Jubriel Hanid on 01/07/2026 13:46:25




(5 out of 5)
You've finished your training; you're up to date with the latest CPD; you think you've done everything to ensure you're at the top of your game, then this book comes along.
So many new concepts, some of which I identified with as victim, some as unwitting perpetrator, and some as both, but all delivered with the kindness of a benevolent teacher. I highly recommend it.
Dr Isha Mckenzie-Mavinga on 01/07/2026 13:11:31




(4 out of 5)
Dr Aileen presents an honest and raw account of the complex landscape of racial dynamics. She opens with transparency about the emotional, physical and mental cost of her transition from book one to book two. The book is well researched and poignant in many aspects of political and personal dilemma when learning and teaching about supporting, holding and engaging the vulnerability of those impacted by Antiblack racism. Most certainly a model for listening to and engaging with the underbelly of inter racial dialogue,when acknowledging and addressing these contexts. Kudos to Dr Aileen for sharing examples of tenderly holding racialised case material. She generously demonstrates knowledge and wisdom regarding the historical underlay to journeying through the impact on her expertise as a therapist modelling emotional robustness in the field. The book provides guidance for all therapies, and an asset to training as she elucidates concepts such as ‘Polyvagel Theory,’ ‘Wokeness’ ‘Tone policing’ and aspects of attentive listening in colour. The Author takes a deep dive into the naunces of listening in colour to black and white embodiment and interracial relationships, showing each lap of the articulated journey of Kintsugi (symbolised on the front cover)and the reality and legacy of holding ourselves together whilst practicing as black women in the psychotherapy profession. Very well researched and written . A must for training, supervision and relationships within the helping professions.
Tania Caliendo on 30/06/2026 15:17:27




(5 out of 5)
There is a candid generosity which ripples through this legacy work. With global relevance, exposing and tending to micro level dynamics of power,such as the sonic colour line, every one of the 5 chapters of this book is packed with originality and crafted to be applied today in our work, personal and inner life.

Task set
A – List each reviewer named in the book reviews, along with the rating that reviewer gave.
B – Carry on the book reviews, picking up right after their last sentence.

Recorded information
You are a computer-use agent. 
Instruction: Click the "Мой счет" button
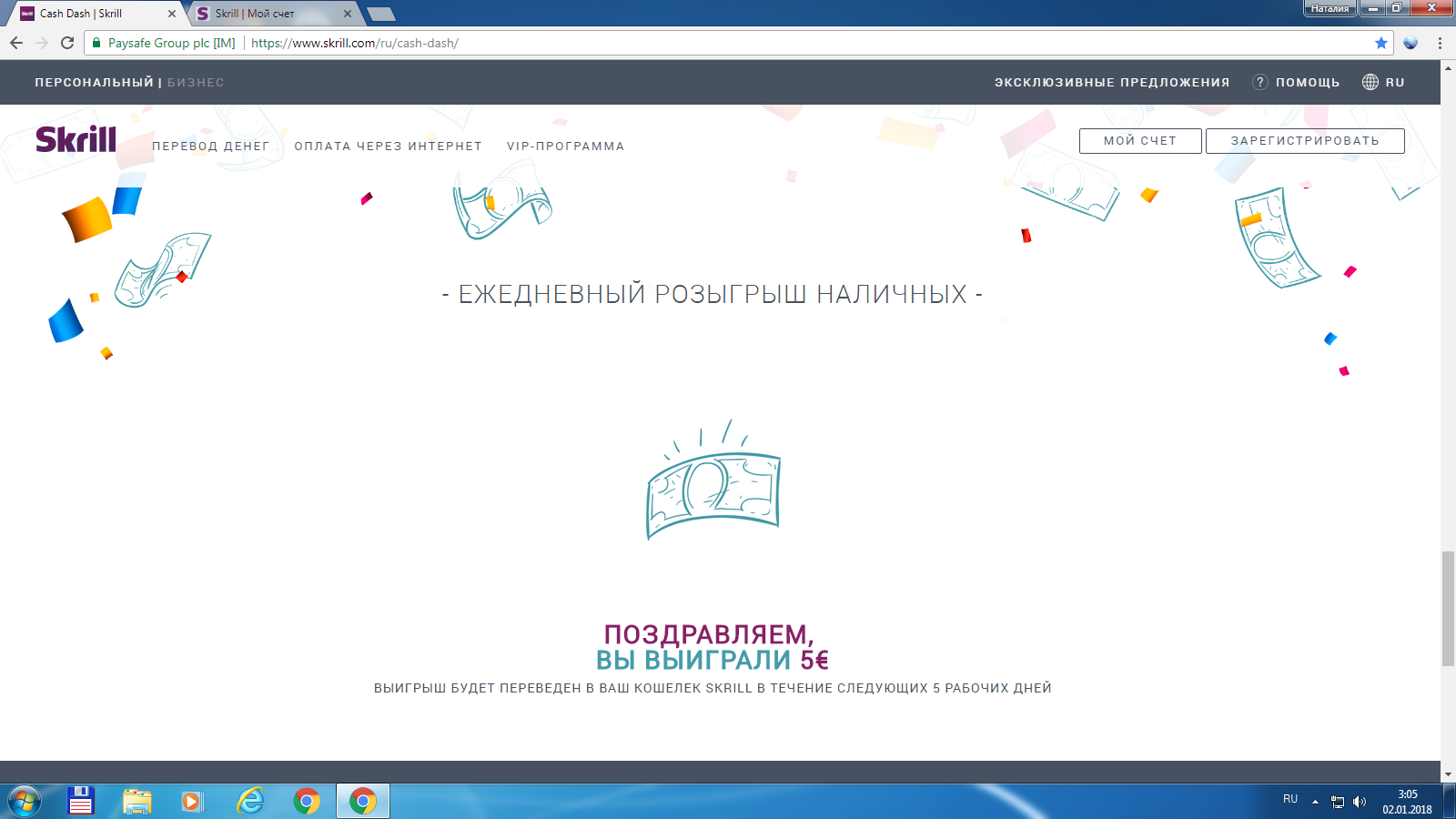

Task-by-task outputs
A –
Jubriel Hanid: 5 out of 5
Dr Isha Mckenzie-Mavinga: 4 out of 5
Tania Caliendo: 5 out of 5

B –
Showing HOW and why listening can liberate, in Chapter 4, "To listen in colour is to resist silence and distortion, to hold language with care, and to open dialogue as a space of liberation", this work is a treasure for our generation.
In Dr Alleyne's 2nd Chapter, reflection on the fatigue, the burden and the fullness of a lifetime of DEI work and on the refusal of the obligation/role of super co-regulator, we are led with polyvagal awareness to the re-enlivening 5 point legacy - A manifesto for race work.
The illustration of a neurobiopsychosocial approach to the "White-body" phenomenon, is a mike drop moment. Systems thinking is grand and necessary, and thankfully Dr Alleyne has the means, both in research scope, and concise authority, to map the racial landscapes of today with timely clarity. Here, a chord is struck with all our lived experience. Presented with case studies and examples from the language of Guyanese Creole, in Chapter 5, Dr Alleyne expounds on the universal,intimate bond of love. There is literally a feast of wisdom and in these pages for which I deeply express my gratitude.
The author shows us how reflecting on the atomic/micro level is loaded with the force for individual liberation, which affects the whole, exponentially, starting with those closest to us. It was a pleasure and a challenge to begin absorbing this brilliant book.